There's no way to tell if trailing punctuation is part of valid url or not. You can assume trailing punc is not and chop it off. Which should be correct 99.999 of the time. Similar with surrounding braces,brackets,parens. If you see one at start assume the one at end is not part of url.

drivebyacct2 · on July 28, 2010

Ironically that solution doesn't work for lots of wikipedia links that end in a paren.

_delirium · on July 28, 2010

There's actually a lot of Wikipedia articles that end with punctuation, which I get bitten by at HN relatively frequently. For example, there are a bunch of Supreme Court cases involving companies that end with an "L.L.C.", "Inc." or "Co.", like: http://en.wikipedia.org/wiki/Riegel_v._Medtronic,_Inc.

santry · on July 28, 2010

What's the purpose of matching "www.", "www1.", "www2." … "www999."? For purposes of this regex, wouldn't the domain matching that follows be sufficient?

mturmon · on July 28, 2010

referring to

http://daringfireball.net/misc/2010/07/url-matching-regex-te...

you can see he wants to match things like www.example.com, but not filename.txt

So www. can introduce a url also.

eli · on July 28, 2010

But what about my .mueseum domains?

Dataset excerpt:
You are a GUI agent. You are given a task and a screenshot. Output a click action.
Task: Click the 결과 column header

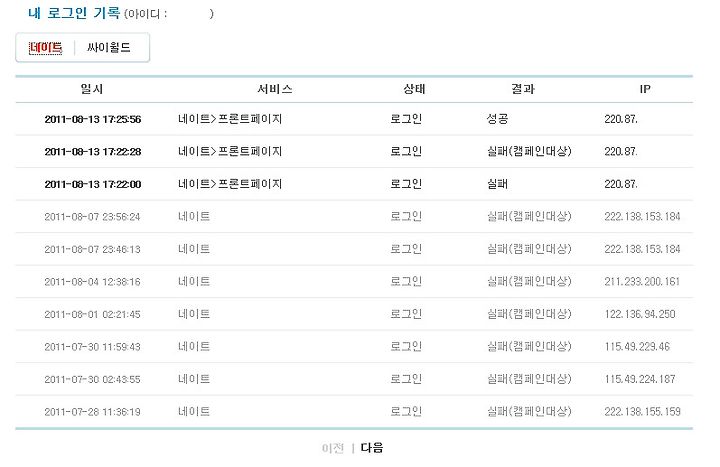[523, 89]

Work instructions:
A - List every username that appears in the URL-matching thread.
B - Write out the passage of the URL-matching thread starting at "What's the purpose" and ending at "http://daringfireball.net/misc/2010/07/url-matching-regex-te...".
The data has no connection to the URL-matching thread and isn't used here.

Responses to the tasks:
A - drivebyacct2, _delirium, santry, mturmon, eli

B -
What's the purpose of matching "www.", "www1.", "www2." … "www999."? For purposes of this regex, wouldn't the domain matching that follows be sufficient?

mturmon · on July 28, 2010

referring to

http://daringfireball.net/misc/2010/07/url-matching-regex-te...